Bucky:Java implementation

From Carls wiki

1 Data model

Data model

State, Board and Spirit

Position, Player, GameItem and Piece

State and Move

A State object encapsulates all the necessary (and unnecessary) information at a certain point in the game. A Move object is used for describing atomic transitions between states.

From the looks of it right now, we're not going to implement a separate canMakeMove() method as we originally planned, since this will likely be identical to the makeMove method in all aspects, save for the return type.

Simulated boards

Oki, we've thought a bit. It seems that we have to revise the whole way we test for legal moves, since it is nontrivial whether a moving piece becomes doubly hypnotized by an arbritarily long chain of events ocurring because of the move. In essence, any algorithm which tests whether an arbritary move in a given board situation is legal or not will (more or less) have to simulate the move, after testing the bare necessities of legal movement types etc.

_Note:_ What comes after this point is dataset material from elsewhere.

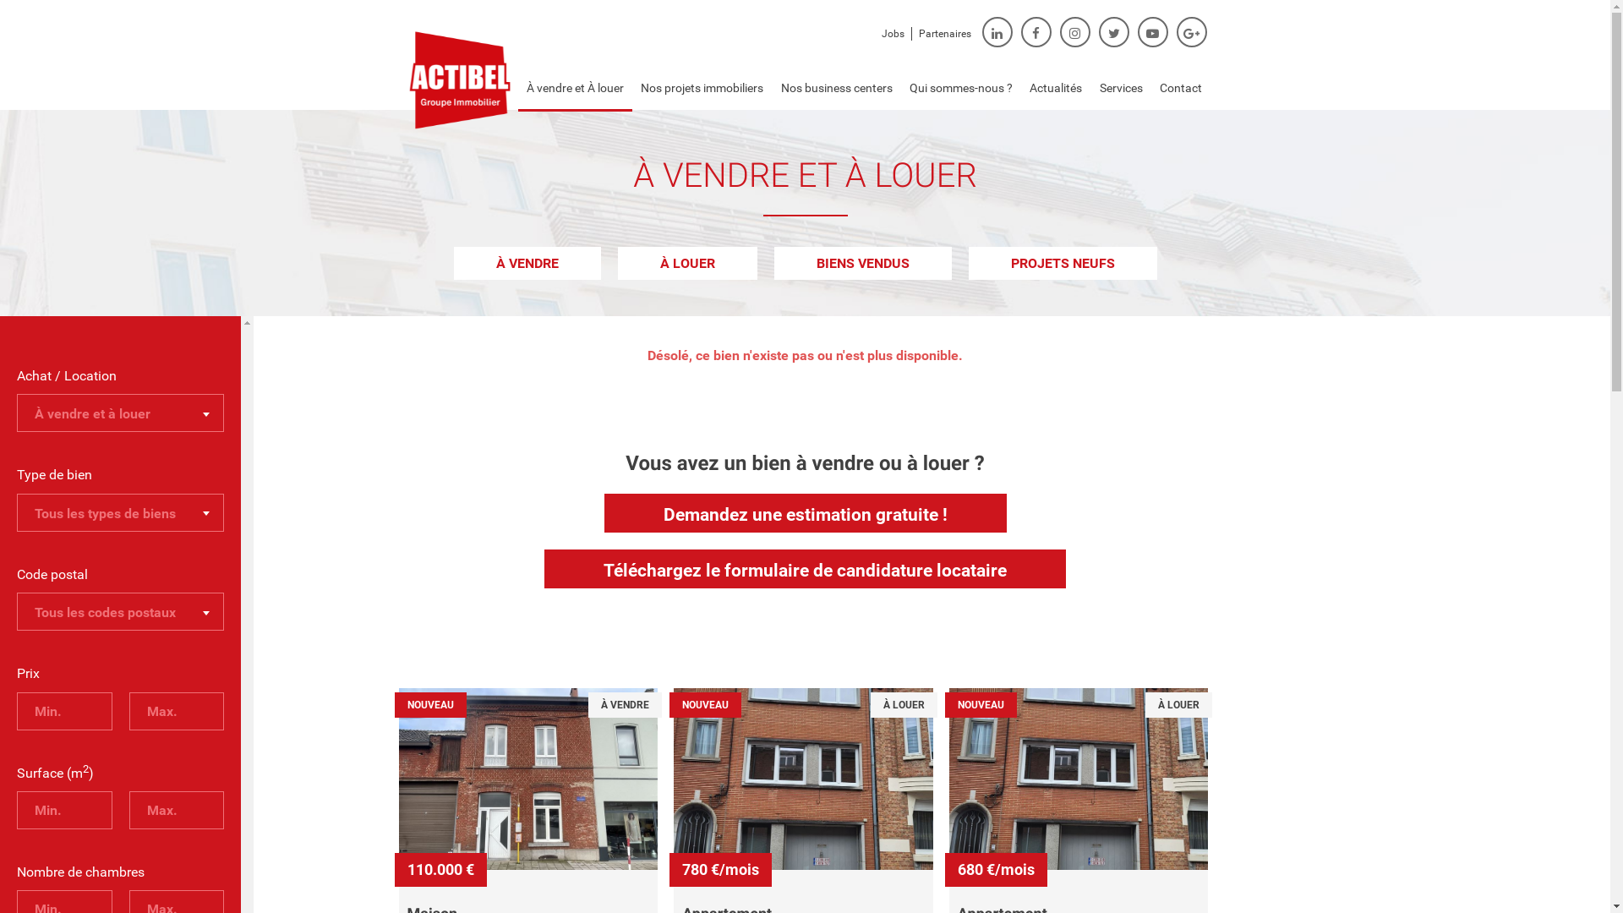 The width and height of the screenshot is (1623, 913). Describe the element at coordinates (961, 88) in the screenshot. I see `'Qui sommes-nous ?'` at that location.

It suddenly seems that every move will have to be simulated unless it is clear that no double hypnosis is involved. This, we believe, is a good thing. We separate the movement validation phase from the hypnosis validation phase. This also ought to solve the revenge dilemma nicely.

c3-c4(xe5,e6,c4) is an illegal move, but how can we see it without simulating it?

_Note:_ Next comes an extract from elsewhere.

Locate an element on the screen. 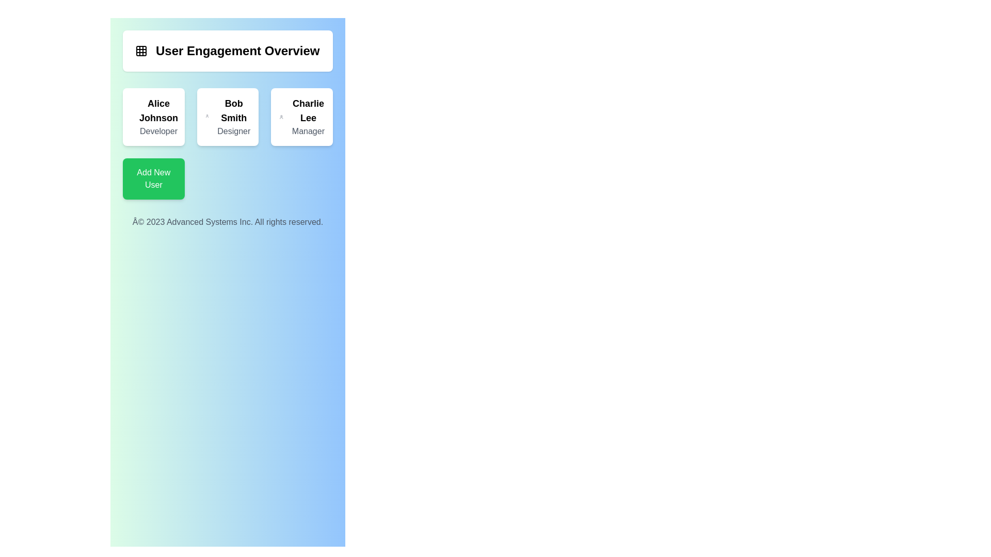  user icon located at the top-left corner of the card displaying 'Charlie Lee' and 'Manager', which is the rightmost card among three similar cards is located at coordinates (281, 117).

Another reason this is a good idea:

c1-c3 is not allowed either

Double moves are not as simple as we thought, once again because of those pesky chameleons.

Update: This is much worse than we thought. Now we really need simulated boards. Look at this:

Situation I: Holy smokes! The white chameleon does c1-c3(xf7) by escaping from indirect hypnosis through its indirect vengefulness/enthusiasm, killing of an opponent chameleon in the process! Yowza!

Also, we're a bit unsure about this one...

Situation II: Same move, c1-c3(xf7), but now the double hypnosis is made during the intermediate step (b2) in the eager move, but not in the resulting position. Does that count?

Update: During lunch, we just couldn't stop ourselves, and made up two more variations on the theme. Here they are.

Situation III: We have agreed to make this move (c1-c3(xc3)) illegal.

Situation IV: A black jedi at d3. Same thinking as in situation II, but we also need to make sure that the jedi cannot do an en passant (d3-c2(xc3)) in the next move.

Equilibrium

Define equilibrium as something a state can be in, namely when no piece is standing in double hypnosis. All valid states are in equilibrium. In order to reach equilibrium, one must remove pieces, but removing all doubly hypnotized pieces isn't enough, since this procedure sometimes uncovers other pieces which might then become doubly hypnotized. The effect created by this iterative removal is called cascading.

In the above board position, white is to move. The move h7-h8(S)(x...) will result in a cascade of double hypnoses which removes all pieces on the board except the promoted shaman. The cascading will consist of six steps — it is conjectured that there can never be more than eight steps in a cascade.

Move and Movement

The classes Move and Movement are two altogether different beasts. Moves transform one state into another, while movements are filters for allowed piece repositionings across the board.

Move and Notation

When creating a new Move object, the standard way to do it is through a Notation factory method. This for two reasons: we don't want to tie one notation irrevocably into the core of the game, and further, we want the selection of the correct Move subclass to be made for us. This is exactly what the Notation interface does.

Server, Client and Monolithic

This being a large project already, we will start by fully implementing Monolithic first.

However, we do have a few nice ideas about the message-passing between the client and the server. If they could pass proofs between each other, they could pinpoint possible disagreements to a much higher degree — they would still not agree, but they would disagree at a sometimes much smaller scale.